Ancien journaliste à Jeune Afrique, spécialiste de la République démocratique du Congo, de l’Afrique centrale et de l’Histoire africaine, Tshitenge Lubabu écrit régulièrement des Post-scriptum depuis son pays natal.
Publié le 6 février 2013 Lecture : 2 minutes.
Quelle époque ! Je ne m’étais pas imaginé que la décision du chef gaulois d’aller casser du barbu au Mali pouvait susciter tant de passions. Comme par enchantement, toute la faune est sortie du bois. Tiers-mondistes du dimanche, brailleurs professionnels, panafricanistes carnavalesques, gauchistes attardés, extrême-droitistes outranciers, généraux ressuscités, experts illuminés, taupes recyclées, citoyens lambda pleurnichards, éditorialistes alambiqués… Chacun a connu sa minute de gloire. Mali par-ci, Mali par-là jusqu’à la nausée. Et on a oublié les estropiés de Gao ou de Tombouctou. On a oublié le patrimoine de l’humanité assassiné, l’Histoire incendiée. Tout le monde est devenu stratège.
Mais qu’ont dit les commentateurs ? Que Hollande le mal-aimé est devenu, pour avoir osé montrer ses muscles, un chef, un vrai homme d’État. D’autres ont clamé haut et fort que tout cela n’est qu’un show solitaire et improvisé. Ah bon ? Les plus radicaux n’ont vu dans l’opération Serval qu’une nouvelle guerre coloniale, une perpétuation de la malfamée Françafrique et une honte pour le continent, cinquante-trois ans après la première vague des indépendances. Tout cela à cause d’armées africaines nullissimes et de chefs d’État irresponsables. Et patati, et patata !
Après les blablas, les vociférations et la démagogie, voici mes petites questions. Pourquoi ceux qui sont pour la « dignité de l’Afrique » n’ont-ils pas constitué des brigades panafricaines afin d’aller libérer le nord du Mali infesté de barbus ? Pourquoi ne se sont-ils pas cotisés pour envoyer quelques sous au gouvernement désargenté de Dioncounda Traoré, à qui les institutions financières internationales viennent d’avancer 18 millions d’euros ? C’est bien connu : les beaux parleurs ne sont pas les payeurs. Comment les armées africaines, tant critiquées, pouvaient-elles se rendre dans le désert ? À dos de chameau ? Il faut savoir qu’une journée de guerre coûte à la France plus de 2 millions d’euros pour son intervention au Mali. Pour s’équiper, une armée devra débourser 41 000 euros pour une heure d’avion, 25 000 euros pour une heure d’hélicoptère, ou encore 850 000 euros pour un missile de croisière Scalp.
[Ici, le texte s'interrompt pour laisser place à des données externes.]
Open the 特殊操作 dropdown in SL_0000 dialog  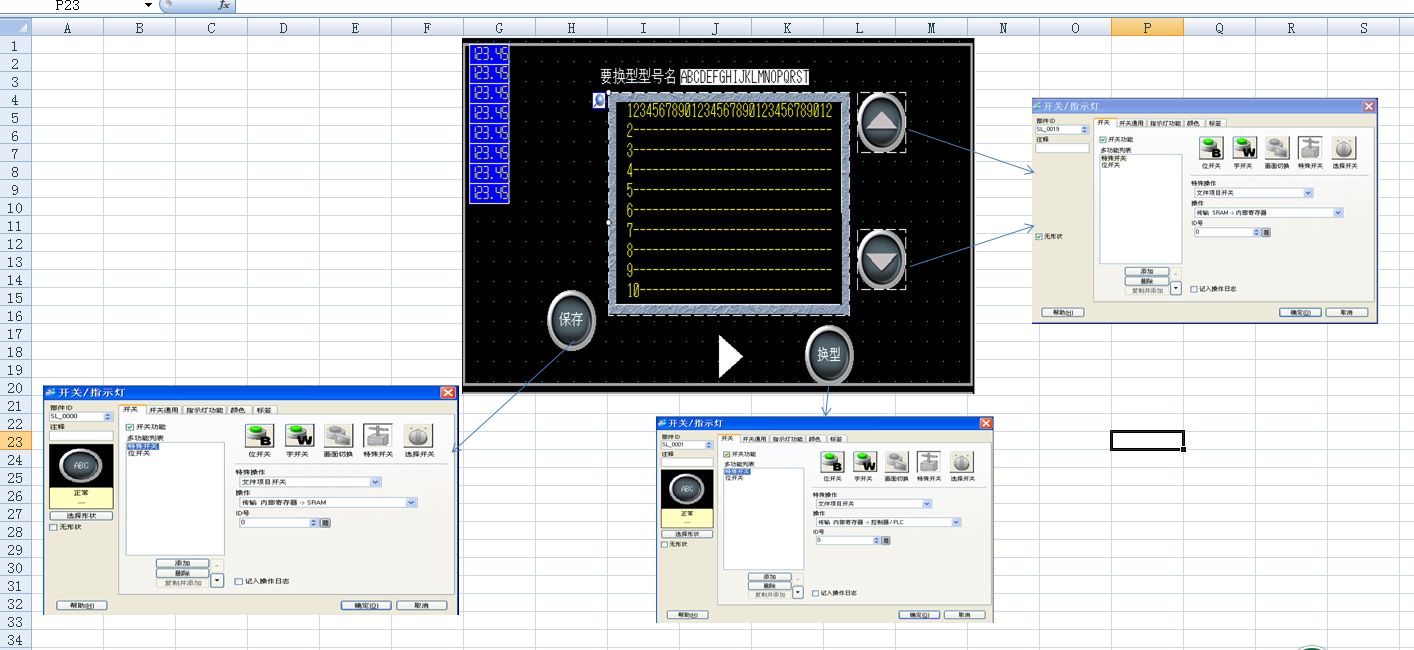(376, 482)

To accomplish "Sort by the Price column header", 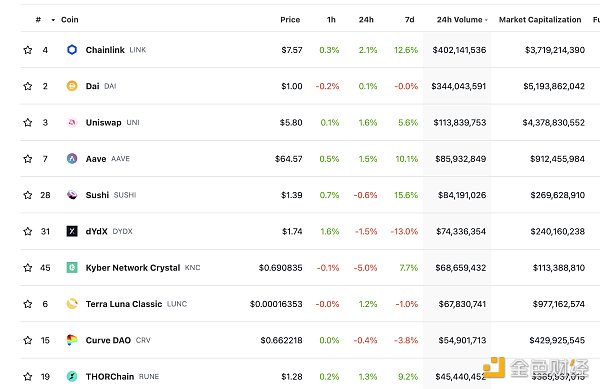I will (290, 20).
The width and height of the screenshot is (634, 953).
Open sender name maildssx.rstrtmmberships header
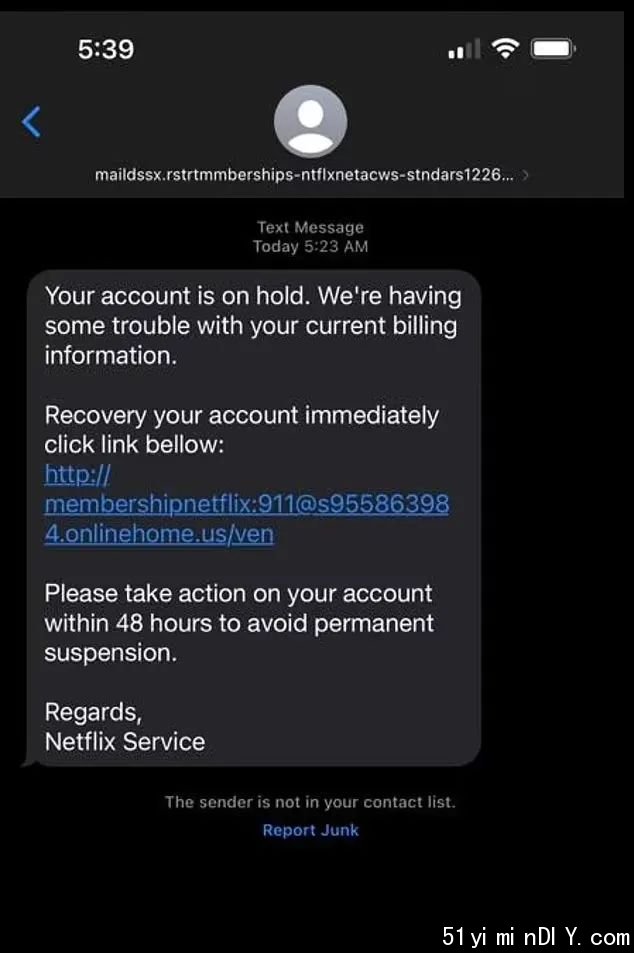304,175
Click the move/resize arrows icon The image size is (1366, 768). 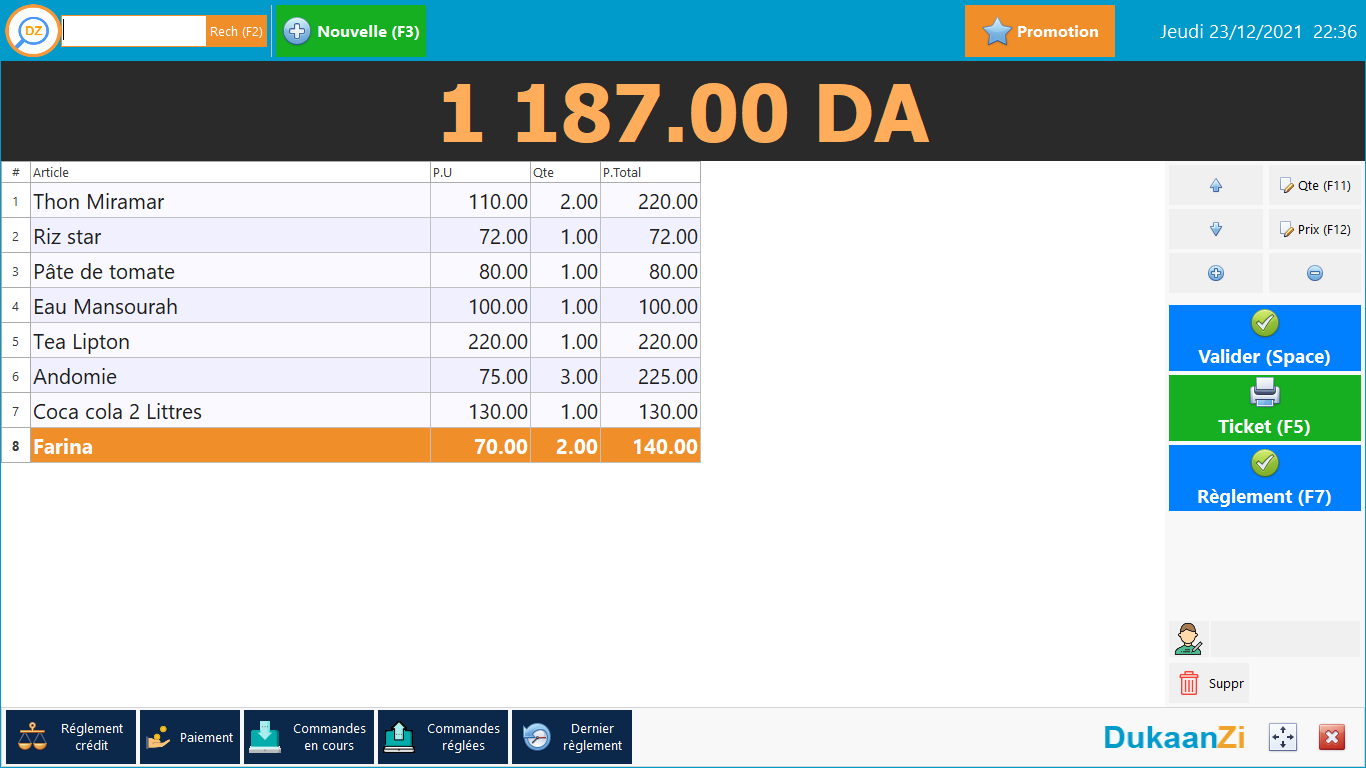tap(1282, 738)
Pendant ce temps, fin janvier, le Zimbabwe ne comptait plus dans ses caisses que 217 euros. Ne riez pas : pauvreté n’est pas vice.
Vous l’aurez constaté, depuis que les Gaulois ont pris le taureau par les cornes, tout le monde bouge. Pourquoi alors ne pas reconnaître que, malgré leurs propres handicaps, leur action a servi à quelque chose ? Quels handicaps, allez-vous me demander ? Tenez : la France n’a que quatre drones « en voie d’obsolescence », contre 9 pour l’Allemagne, de vieux avions ravitailleurs C-135 et de vieux avions de transport tactique C-160 Transall qui datent du milieu des années 1960. Elle compte 273 avions de combat, alors que l’Allemagne en a 423. En 2011, le budget de l’armée s’élevait à 58,8 milliards de dollars (62,7 milliards pour le Royaume-Uni). Celui du Mali est de… 203,5 millions de dollars. Dioncounda Traoré a eu raison de féliciter publiquement la France, qui, en dépit de ses difficultés dans le domaine militaire, n’a pas hésité à voler à son secours. L’argent reste le nerf de la guerre.